## [WHAT YOU HAVE TO DO]
Return each entry exactly, omitting nothing.
==== ENTRIES SHOWN ====
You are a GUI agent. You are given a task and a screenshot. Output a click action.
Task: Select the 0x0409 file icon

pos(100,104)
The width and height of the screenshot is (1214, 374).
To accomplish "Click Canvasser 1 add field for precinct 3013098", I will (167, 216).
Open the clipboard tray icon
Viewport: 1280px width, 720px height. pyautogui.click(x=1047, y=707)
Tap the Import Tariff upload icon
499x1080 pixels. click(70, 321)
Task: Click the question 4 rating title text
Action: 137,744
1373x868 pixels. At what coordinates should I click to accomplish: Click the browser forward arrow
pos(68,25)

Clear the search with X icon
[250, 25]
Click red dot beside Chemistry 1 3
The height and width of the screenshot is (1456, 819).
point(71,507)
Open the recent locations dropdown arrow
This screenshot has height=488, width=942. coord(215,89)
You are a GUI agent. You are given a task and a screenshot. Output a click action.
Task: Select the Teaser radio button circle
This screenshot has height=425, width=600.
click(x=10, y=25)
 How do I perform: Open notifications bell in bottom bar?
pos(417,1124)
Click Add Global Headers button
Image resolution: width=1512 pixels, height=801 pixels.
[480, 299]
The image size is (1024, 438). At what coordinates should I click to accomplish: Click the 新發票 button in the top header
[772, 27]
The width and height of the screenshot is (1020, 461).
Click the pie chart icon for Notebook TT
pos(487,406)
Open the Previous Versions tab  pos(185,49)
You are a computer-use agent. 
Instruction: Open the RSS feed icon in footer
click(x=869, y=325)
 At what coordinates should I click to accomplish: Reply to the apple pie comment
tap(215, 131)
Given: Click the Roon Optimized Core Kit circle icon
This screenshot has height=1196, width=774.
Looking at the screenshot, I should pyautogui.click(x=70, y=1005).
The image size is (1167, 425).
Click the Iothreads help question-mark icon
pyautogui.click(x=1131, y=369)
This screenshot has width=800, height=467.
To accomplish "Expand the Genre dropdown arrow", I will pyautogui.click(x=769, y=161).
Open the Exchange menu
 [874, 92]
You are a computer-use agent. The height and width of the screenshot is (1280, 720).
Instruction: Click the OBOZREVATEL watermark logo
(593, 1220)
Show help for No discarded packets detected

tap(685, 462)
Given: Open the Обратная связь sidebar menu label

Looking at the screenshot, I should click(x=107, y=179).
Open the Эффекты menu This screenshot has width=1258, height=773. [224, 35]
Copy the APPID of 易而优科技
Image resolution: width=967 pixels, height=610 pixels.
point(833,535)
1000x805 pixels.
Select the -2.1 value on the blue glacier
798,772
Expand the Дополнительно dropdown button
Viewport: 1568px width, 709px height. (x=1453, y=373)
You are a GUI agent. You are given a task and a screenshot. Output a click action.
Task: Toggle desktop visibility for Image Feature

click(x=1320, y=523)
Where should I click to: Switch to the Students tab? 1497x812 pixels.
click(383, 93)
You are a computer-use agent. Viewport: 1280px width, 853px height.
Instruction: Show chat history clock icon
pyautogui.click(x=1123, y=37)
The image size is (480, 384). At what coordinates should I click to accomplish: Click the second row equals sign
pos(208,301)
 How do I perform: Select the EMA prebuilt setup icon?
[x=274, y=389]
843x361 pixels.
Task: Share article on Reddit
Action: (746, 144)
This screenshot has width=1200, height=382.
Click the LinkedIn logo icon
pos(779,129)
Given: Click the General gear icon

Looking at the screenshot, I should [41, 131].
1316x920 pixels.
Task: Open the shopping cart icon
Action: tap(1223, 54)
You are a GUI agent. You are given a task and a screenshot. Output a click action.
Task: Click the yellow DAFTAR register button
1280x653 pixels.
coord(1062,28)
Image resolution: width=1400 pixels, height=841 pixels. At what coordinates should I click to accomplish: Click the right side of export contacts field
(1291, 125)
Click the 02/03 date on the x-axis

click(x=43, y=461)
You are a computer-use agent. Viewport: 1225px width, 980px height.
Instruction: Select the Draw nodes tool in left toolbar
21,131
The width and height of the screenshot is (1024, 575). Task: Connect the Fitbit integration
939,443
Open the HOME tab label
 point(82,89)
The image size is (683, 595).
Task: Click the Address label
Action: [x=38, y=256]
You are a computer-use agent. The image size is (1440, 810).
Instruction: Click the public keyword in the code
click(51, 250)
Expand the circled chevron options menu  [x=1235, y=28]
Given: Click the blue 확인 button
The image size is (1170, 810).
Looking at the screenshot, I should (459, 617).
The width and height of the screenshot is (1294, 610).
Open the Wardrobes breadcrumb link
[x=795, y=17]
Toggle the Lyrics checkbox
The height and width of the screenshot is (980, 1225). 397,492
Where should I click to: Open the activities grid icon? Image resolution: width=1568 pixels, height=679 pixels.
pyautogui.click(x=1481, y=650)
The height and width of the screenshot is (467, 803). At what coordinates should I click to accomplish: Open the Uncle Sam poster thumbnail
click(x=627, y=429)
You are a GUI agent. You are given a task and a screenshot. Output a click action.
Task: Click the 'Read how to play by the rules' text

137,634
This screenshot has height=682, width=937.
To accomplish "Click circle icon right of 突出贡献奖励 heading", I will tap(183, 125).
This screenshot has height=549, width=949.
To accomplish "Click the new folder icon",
====
## [PROBLEM SOLUTION]
You are a GUI agent. You are given a task and a screenshot. Output a click action.
Task: Select the 0x0409 file icon

pos(100,104)
The width and height of the screenshot is (1214, 374).
To accomplish "Click Canvasser 1 add field for precinct 3013098", I will (167, 216).
Open the clipboard tray icon
Viewport: 1280px width, 720px height. pyautogui.click(x=1047, y=707)
Tap the Import Tariff upload icon
499x1080 pixels. click(70, 321)
Task: Click the question 4 rating title text
Action: 137,744
1373x868 pixels. At what coordinates should I click to accomplish: Click the browser forward arrow
pos(68,25)

Clear the search with X icon
[250, 25]
Click red dot beside Chemistry 1 3
The height and width of the screenshot is (1456, 819).
point(71,507)
Open the recent locations dropdown arrow
This screenshot has height=488, width=942. coord(215,89)
You are a GUI agent. You are given a task and a screenshot. Output a click action.
Task: Select the Teaser radio button circle
This screenshot has height=425, width=600.
click(x=10, y=25)
 How do I perform: Open notifications bell in bottom bar?
pos(417,1124)
Click Add Global Headers button
Image resolution: width=1512 pixels, height=801 pixels.
[480, 299]
The image size is (1024, 438). At what coordinates should I click to accomplish: Click the 新發票 button in the top header
[772, 27]
The width and height of the screenshot is (1020, 461).
Click the pie chart icon for Notebook TT
pos(487,406)
Open the Previous Versions tab  pos(185,49)
You are a computer-use agent. 
Instruction: Open the RSS feed icon in footer
click(x=869, y=325)
 At what coordinates should I click to accomplish: Reply to the apple pie comment
tap(215, 131)
Given: Click the Roon Optimized Core Kit circle icon
This screenshot has height=1196, width=774.
Looking at the screenshot, I should pyautogui.click(x=70, y=1005).
The image size is (1167, 425).
Click the Iothreads help question-mark icon
pyautogui.click(x=1131, y=369)
This screenshot has width=800, height=467.
To accomplish "Expand the Genre dropdown arrow", I will pyautogui.click(x=769, y=161).
Open the Exchange menu
 [874, 92]
You are a computer-use agent. The height and width of the screenshot is (1280, 720).
Instruction: Click the OBOZREVATEL watermark logo
(593, 1220)
Show help for No discarded packets detected

tap(685, 462)
Given: Open the Обратная связь sidebar menu label

Looking at the screenshot, I should click(x=107, y=179).
Open the Эффекты menu This screenshot has width=1258, height=773. [224, 35]
Copy the APPID of 易而优科技
Image resolution: width=967 pixels, height=610 pixels.
point(833,535)
1000x805 pixels.
Select the -2.1 value on the blue glacier
798,772
Expand the Дополнительно dropdown button
Viewport: 1568px width, 709px height. (x=1453, y=373)
You are a GUI agent. You are given a task and a screenshot. Output a click action.
Task: Toggle desktop visibility for Image Feature

click(x=1320, y=523)
Where should I click to: Switch to the Students tab? 1497x812 pixels.
click(383, 93)
You are a computer-use agent. Viewport: 1280px width, 853px height.
Instruction: Show chat history clock icon
pyautogui.click(x=1123, y=37)
The image size is (480, 384). At what coordinates should I click to accomplish: Click the second row equals sign
pos(208,301)
 How do I perform: Select the EMA prebuilt setup icon?
[x=274, y=389]
843x361 pixels.
Task: Share article on Reddit
Action: (746, 144)
This screenshot has width=1200, height=382.
Click the LinkedIn logo icon
pos(779,129)
Given: Click the General gear icon

Looking at the screenshot, I should [41, 131].
1316x920 pixels.
Task: Open the shopping cart icon
Action: tap(1223, 54)
You are a GUI agent. You are given a task and a screenshot. Output a click action.
Task: Click the yellow DAFTAR register button
1280x653 pixels.
coord(1062,28)
Image resolution: width=1400 pixels, height=841 pixels. At what coordinates should I click to accomplish: Click the right side of export contacts field
(1291, 125)
Click the 02/03 date on the x-axis

click(x=43, y=461)
You are a computer-use agent. Viewport: 1225px width, 980px height.
Instruction: Select the Draw nodes tool in left toolbar
21,131
The width and height of the screenshot is (1024, 575). Task: Connect the Fitbit integration
939,443
Open the HOME tab label
 point(82,89)
The image size is (683, 595).
Task: Click the Address label
Action: [x=38, y=256]
You are a computer-use agent. The image size is (1440, 810).
Instruction: Click the public keyword in the code
click(51, 250)
Expand the circled chevron options menu  [x=1235, y=28]
Given: Click the blue 확인 button
The image size is (1170, 810).
Looking at the screenshot, I should (459, 617).
The width and height of the screenshot is (1294, 610).
Open the Wardrobes breadcrumb link
[x=795, y=17]
Toggle the Lyrics checkbox
The height and width of the screenshot is (980, 1225). 397,492
Where should I click to: Open the activities grid icon? Image resolution: width=1568 pixels, height=679 pixels.
pyautogui.click(x=1481, y=650)
The height and width of the screenshot is (467, 803). At what coordinates should I click to accomplish: Open the Uncle Sam poster thumbnail
click(x=627, y=429)
You are a GUI agent. You are given a task and a screenshot. Output a click action.
Task: Click the 'Read how to play by the rules' text

137,634
This screenshot has height=682, width=937.
To accomplish "Click circle icon right of 突出贡献奖励 heading", I will tap(183, 125).
This screenshot has height=549, width=949.
To accomplish "Click the new folder icon",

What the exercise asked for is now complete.